Over the past two trimesters I’ve been playing regularly – mostly doubles, which requires less side-to-side movement and intensity. I haven’t been giving 100% to every shot, instead just enjoyed releasing energy through rallying, footwork and working on core strength (see exercises below). Even just a 20-minute singles game with rallying drills with a partner does wonders for a full-body workout and increases heart rate. It’s fine to serve, as long as it feels comfortable, you engage your core properly and you’re not over-straining.
As I continue to play over the next few months, I’ve been advised to keep two feet on the ground when hitting strokes (to ensure good pelvic balance) and to avoid sharp turns and quick movements, particularly as I approach the due date.
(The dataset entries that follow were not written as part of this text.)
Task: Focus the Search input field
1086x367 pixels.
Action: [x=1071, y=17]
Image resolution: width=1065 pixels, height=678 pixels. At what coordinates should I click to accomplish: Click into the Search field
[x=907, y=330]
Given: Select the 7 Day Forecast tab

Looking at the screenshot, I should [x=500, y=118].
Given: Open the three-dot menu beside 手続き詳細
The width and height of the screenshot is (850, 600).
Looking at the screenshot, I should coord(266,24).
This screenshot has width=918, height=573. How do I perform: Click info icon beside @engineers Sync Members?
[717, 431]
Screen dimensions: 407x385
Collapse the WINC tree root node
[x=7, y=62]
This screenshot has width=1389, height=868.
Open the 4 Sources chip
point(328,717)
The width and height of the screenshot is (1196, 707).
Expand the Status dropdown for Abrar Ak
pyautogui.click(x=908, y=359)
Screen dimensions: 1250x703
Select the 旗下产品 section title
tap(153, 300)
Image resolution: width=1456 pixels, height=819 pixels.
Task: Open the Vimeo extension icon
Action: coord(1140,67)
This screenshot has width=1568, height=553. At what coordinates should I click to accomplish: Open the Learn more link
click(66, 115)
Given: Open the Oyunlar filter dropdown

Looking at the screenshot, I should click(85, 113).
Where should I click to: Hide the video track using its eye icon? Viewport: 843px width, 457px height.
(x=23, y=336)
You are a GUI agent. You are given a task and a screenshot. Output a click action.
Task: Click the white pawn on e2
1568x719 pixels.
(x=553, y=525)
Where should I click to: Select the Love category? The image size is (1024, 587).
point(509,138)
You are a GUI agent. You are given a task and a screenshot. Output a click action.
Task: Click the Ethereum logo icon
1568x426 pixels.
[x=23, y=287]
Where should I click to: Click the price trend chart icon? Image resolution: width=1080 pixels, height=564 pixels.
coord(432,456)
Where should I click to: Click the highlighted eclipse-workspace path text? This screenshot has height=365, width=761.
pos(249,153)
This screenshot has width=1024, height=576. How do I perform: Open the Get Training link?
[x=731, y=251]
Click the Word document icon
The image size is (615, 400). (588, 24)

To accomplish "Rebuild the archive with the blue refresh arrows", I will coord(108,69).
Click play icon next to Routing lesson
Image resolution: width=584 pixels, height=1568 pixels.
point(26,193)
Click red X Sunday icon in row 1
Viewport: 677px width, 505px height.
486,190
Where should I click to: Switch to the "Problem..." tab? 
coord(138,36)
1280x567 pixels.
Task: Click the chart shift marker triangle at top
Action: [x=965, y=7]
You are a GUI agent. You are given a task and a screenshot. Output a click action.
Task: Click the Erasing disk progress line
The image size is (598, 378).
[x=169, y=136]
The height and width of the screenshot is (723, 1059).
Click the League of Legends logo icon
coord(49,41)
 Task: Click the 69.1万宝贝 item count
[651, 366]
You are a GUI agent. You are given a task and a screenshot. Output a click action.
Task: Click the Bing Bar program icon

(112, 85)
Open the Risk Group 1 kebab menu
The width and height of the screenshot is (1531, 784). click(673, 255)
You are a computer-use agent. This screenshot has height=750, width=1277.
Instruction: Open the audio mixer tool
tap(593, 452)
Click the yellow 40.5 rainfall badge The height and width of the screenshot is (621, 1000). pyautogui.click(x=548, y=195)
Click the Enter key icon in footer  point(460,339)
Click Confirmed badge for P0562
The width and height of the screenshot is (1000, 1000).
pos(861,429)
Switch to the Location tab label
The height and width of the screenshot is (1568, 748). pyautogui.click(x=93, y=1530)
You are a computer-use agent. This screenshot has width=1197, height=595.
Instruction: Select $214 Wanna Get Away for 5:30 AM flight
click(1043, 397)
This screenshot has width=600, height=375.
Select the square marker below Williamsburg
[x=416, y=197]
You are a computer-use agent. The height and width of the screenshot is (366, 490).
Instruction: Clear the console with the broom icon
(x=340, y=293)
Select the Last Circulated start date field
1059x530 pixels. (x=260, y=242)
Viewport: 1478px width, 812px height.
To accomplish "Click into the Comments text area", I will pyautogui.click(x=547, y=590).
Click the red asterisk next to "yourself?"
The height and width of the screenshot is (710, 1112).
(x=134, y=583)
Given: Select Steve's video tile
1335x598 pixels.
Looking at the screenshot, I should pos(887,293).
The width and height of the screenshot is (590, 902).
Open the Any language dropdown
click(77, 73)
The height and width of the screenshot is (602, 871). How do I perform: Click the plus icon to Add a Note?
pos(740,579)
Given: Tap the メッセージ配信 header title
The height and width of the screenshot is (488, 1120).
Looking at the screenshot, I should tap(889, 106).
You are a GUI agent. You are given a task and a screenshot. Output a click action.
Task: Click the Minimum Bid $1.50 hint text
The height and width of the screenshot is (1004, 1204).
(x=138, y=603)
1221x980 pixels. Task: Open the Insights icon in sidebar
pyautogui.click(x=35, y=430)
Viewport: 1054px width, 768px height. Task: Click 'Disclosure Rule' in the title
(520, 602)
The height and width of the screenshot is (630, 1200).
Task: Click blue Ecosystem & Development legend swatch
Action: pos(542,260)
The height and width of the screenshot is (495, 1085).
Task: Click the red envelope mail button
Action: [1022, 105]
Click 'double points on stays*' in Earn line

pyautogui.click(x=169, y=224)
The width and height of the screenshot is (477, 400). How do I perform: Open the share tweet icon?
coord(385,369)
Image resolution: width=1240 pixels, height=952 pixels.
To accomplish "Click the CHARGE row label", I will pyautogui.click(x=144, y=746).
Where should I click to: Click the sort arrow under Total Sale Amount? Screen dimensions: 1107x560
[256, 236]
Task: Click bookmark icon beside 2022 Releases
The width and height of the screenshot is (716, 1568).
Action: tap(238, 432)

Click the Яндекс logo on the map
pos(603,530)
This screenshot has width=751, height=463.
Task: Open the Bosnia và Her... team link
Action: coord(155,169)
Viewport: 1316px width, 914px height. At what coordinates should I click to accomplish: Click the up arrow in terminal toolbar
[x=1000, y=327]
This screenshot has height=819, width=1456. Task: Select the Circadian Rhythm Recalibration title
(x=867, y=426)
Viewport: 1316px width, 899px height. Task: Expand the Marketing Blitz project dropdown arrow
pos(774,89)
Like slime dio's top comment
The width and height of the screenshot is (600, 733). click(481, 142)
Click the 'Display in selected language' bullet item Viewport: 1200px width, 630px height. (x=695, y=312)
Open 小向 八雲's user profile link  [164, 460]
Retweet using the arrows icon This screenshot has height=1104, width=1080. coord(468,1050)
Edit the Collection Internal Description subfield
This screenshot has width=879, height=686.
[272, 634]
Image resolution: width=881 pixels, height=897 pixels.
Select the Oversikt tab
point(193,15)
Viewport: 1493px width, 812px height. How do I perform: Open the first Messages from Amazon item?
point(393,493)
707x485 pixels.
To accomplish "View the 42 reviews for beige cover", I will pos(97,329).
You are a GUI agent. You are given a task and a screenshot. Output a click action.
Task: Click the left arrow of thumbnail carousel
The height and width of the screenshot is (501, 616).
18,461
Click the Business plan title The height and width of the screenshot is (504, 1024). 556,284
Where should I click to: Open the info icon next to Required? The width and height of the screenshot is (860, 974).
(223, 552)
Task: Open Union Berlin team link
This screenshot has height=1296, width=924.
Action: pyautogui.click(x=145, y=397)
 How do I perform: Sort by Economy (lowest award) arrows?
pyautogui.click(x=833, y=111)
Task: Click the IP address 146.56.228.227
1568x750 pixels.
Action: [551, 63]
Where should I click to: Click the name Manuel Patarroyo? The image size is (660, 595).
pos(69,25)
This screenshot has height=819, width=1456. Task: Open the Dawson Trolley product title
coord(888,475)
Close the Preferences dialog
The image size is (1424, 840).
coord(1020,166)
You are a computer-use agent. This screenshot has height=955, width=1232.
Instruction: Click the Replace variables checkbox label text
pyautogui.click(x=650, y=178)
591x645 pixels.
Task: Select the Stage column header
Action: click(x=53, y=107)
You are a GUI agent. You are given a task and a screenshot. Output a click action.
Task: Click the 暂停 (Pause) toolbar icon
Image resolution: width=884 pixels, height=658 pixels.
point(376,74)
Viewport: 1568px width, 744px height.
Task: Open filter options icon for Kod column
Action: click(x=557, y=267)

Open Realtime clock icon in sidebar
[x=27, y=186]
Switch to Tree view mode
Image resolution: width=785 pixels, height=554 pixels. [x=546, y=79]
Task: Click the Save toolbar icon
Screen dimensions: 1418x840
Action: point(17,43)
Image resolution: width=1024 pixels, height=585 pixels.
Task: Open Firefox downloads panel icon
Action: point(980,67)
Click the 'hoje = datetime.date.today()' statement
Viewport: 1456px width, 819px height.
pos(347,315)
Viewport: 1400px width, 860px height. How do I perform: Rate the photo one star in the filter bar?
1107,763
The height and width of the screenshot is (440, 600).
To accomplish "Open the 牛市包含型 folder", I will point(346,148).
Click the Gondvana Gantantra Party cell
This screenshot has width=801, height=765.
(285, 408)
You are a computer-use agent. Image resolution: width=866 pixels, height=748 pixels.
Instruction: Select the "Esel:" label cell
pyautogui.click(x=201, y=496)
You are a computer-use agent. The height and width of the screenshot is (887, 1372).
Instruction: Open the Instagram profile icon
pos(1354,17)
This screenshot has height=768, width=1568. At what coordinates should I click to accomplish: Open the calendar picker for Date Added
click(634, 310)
Of course, other pregnancy precautions are the same with most sports, so don’t overheat and keep well hydrated.
Resistance band row
Benefits: Great to build tennis arms and pull those shoulders up and back, which will improve posture. Loop the band through a sturdy object at chest height. Grab a handle with each hand and back away from the object until there’s no slack in the band. Hold the handles with your arms extended in front of you and then engage your core as you pull your elbows back and squeeze your shoulder blades together. Adopt a split-leg stance for greater balance. Return to the starting position with control. Do 12 to 15 reps.
Sumo squats
Benefits: The wide stance of
the sumo squat is great for accommodating a baby bump whilst working your entire lower body. Stand with your feet wider than hip-width apart, toes slightly turned out. Hold your hands in front of your chest – or a light dumbbell if you feel up to it. Squat low, bending your knees and keeping your heels on the floor and your back straight. Power through your heels to return to standing. Do 12-15 reps.
Hamstring stretch to
forward lunge
Benefits: Stretching hamstrings is great for tennis, as they can get tight from all the stopping and starting. The lunge also stretches hip flexors, which get tight during pregnancy. Place your left leg in front of you with knee straight and heel on the ground. Keep left leg straight and lean forward. Hold for 20 seconds then step your left leg out into a lunge, lowering your back leg to the floor, keeping your back straight. Hold for
5 seconds. Repeat 5 times on each leg.
Professor Greg Whyte outlines his top tips for safe ways to keep fit
during the second trimester of pregnancy
Avoid taking up
any new sports.
Your bump increases stress on your pelvic floor and abdominals so pay close attention to pelvic floor exercises and avoid those focused completely on abdominals – no sit-ups!
All exercise should be moderate intensity or easier.
Every day will feel differenct during your pregnancy,
so adapt exercise to suit
how you feel (physically
and mentally).
Avoid exercises requiring lying on your back at any point.
Listen to your body and stop immediately if you have any concerns or discomfort, and speak with your healthcare team, doctor or midwife.